The current planning application for change of use by SG Smith & Co who has already removed the petrol pumps from their garage at the southern end of Calton Avenue is only the most recent change to this little patch of the Village.
In the 19th century, there was a little road just there: Elms Road, now Gilkes Place. The 1876 map of the Dulwich Estate shows a short road with medium sized houses with small gardens. Yet the 1891 Census returns for that area make fascinating reading. It was a real mix of occupants. And it is amusing to speculate how they came to live there, and how such a diverse mix of people ended up living in this short stretch of urban London.

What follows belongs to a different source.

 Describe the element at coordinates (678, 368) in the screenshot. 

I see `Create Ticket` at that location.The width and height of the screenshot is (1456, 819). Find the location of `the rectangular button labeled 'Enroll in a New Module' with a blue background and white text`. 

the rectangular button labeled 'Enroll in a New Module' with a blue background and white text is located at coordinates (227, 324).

One of the houses was rented by Charlotte Russell, aged 49 who gave her occupation as dressmaker. She was either not very successful, or had hit upon a good way to add to her income, as she had six boarders. There was a family of four called Neale, father aged 50 from Margate, presumably a widower, unemployed, and his three student sons aged 20, 18, and 16, all born in Liverpool. The fifth boarder was Percy Young, also from Liverpool, I would guess a nephew who might have been placed in Mr Neale's care to receive the good education of Dulwich. The sixth was a 45-year old single woman surnamed Insole from Sussex. Finally, to look after this large household was one girl servant, aged 16, who was born in Sussex.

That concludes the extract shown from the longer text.